-- EXERCISE DATA follows --

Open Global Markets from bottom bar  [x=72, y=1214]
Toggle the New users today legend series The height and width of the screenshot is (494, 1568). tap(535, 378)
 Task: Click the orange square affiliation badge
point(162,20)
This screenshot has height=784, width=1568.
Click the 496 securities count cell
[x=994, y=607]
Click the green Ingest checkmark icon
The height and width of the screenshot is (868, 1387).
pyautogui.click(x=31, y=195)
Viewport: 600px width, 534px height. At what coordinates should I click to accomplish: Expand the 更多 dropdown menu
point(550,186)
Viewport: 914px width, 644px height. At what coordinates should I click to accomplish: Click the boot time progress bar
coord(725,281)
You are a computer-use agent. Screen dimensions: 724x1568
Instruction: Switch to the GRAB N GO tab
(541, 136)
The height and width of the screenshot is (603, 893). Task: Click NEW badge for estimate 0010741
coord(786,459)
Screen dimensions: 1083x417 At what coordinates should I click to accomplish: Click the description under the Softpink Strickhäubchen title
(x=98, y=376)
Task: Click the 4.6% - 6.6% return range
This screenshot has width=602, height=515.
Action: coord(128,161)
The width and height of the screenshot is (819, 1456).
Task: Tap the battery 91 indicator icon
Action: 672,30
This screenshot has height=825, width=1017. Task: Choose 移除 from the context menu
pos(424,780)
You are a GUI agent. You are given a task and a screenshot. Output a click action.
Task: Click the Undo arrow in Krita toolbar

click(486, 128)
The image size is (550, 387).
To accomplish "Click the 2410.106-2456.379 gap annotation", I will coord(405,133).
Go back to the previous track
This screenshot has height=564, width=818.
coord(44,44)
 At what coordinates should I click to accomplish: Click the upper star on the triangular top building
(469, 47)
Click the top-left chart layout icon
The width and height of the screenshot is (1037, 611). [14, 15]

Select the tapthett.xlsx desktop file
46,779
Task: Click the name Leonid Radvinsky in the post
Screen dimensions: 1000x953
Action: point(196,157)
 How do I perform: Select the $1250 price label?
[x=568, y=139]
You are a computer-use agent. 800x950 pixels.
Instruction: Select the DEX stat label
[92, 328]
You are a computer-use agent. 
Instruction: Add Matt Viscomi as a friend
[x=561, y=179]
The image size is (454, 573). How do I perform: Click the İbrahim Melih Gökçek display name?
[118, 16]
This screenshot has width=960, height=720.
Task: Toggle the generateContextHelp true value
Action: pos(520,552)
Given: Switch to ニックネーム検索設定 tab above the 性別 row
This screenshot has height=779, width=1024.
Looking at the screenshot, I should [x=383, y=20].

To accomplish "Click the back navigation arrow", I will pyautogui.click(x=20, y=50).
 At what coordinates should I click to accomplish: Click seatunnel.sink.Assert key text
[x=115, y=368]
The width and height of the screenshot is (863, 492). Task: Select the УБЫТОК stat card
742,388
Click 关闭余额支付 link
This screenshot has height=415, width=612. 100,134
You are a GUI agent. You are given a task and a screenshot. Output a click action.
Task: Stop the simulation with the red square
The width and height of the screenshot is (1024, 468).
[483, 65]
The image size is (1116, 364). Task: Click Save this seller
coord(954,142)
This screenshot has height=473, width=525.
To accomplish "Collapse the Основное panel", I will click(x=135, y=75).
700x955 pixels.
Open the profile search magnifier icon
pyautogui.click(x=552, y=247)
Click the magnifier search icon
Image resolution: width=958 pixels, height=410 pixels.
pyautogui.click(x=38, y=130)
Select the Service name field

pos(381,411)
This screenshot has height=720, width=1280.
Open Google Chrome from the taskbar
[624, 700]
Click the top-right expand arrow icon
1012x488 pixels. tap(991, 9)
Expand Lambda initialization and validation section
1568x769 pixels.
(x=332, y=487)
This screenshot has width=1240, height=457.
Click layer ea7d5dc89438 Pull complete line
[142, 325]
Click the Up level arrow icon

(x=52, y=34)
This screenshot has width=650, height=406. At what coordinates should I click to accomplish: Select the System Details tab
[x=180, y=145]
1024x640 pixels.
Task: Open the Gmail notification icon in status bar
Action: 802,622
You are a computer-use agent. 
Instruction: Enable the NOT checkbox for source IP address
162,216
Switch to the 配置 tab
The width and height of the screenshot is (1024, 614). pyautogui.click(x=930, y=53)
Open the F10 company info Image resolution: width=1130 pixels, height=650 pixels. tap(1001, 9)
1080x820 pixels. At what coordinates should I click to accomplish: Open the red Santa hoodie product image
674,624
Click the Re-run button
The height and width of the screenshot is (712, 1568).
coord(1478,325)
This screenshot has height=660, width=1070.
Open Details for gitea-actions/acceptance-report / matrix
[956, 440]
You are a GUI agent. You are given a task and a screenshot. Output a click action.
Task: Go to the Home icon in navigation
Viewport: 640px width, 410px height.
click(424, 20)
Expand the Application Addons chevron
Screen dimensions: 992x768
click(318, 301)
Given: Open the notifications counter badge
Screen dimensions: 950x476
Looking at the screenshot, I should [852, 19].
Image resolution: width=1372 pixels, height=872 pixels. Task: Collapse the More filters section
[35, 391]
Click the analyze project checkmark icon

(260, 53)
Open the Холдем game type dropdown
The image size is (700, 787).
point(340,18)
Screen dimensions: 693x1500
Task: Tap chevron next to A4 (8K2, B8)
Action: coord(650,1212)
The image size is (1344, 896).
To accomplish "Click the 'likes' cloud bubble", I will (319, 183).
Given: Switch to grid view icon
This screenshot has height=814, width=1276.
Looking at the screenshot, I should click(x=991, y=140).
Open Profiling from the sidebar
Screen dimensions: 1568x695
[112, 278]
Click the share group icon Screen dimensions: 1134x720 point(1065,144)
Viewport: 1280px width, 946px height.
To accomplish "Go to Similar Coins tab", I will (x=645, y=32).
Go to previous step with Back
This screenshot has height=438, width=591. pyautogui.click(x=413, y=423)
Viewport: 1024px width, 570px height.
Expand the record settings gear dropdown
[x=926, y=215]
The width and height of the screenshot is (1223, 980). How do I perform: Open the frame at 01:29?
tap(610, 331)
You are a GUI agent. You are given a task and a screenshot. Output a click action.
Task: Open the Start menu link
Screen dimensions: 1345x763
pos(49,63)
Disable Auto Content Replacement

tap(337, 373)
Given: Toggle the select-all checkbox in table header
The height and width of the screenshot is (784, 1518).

-- EXERCISE DATA concluded --

_TASK PROMPT_
Using the entries above, give back exactly the line containing "Task: Click the 4.6% - 6.6% return range", the line containing "Go back to the previous track", and every line between them, and nothing else.

_EXERCISE RESULT_
Task: Click the 4.6% - 6.6% return range
This screenshot has width=602, height=515.
Action: coord(128,161)
The width and height of the screenshot is (819, 1456).
Task: Tap the battery 91 indicator icon
Action: 672,30
This screenshot has height=825, width=1017. Task: Choose 移除 from the context menu
pos(424,780)
You are a GUI agent. You are given a task and a screenshot. Output a click action.
Task: Click the Undo arrow in Krita toolbar

click(486, 128)
The image size is (550, 387).
To accomplish "Click the 2410.106-2456.379 gap annotation", I will coord(405,133).
Go back to the previous track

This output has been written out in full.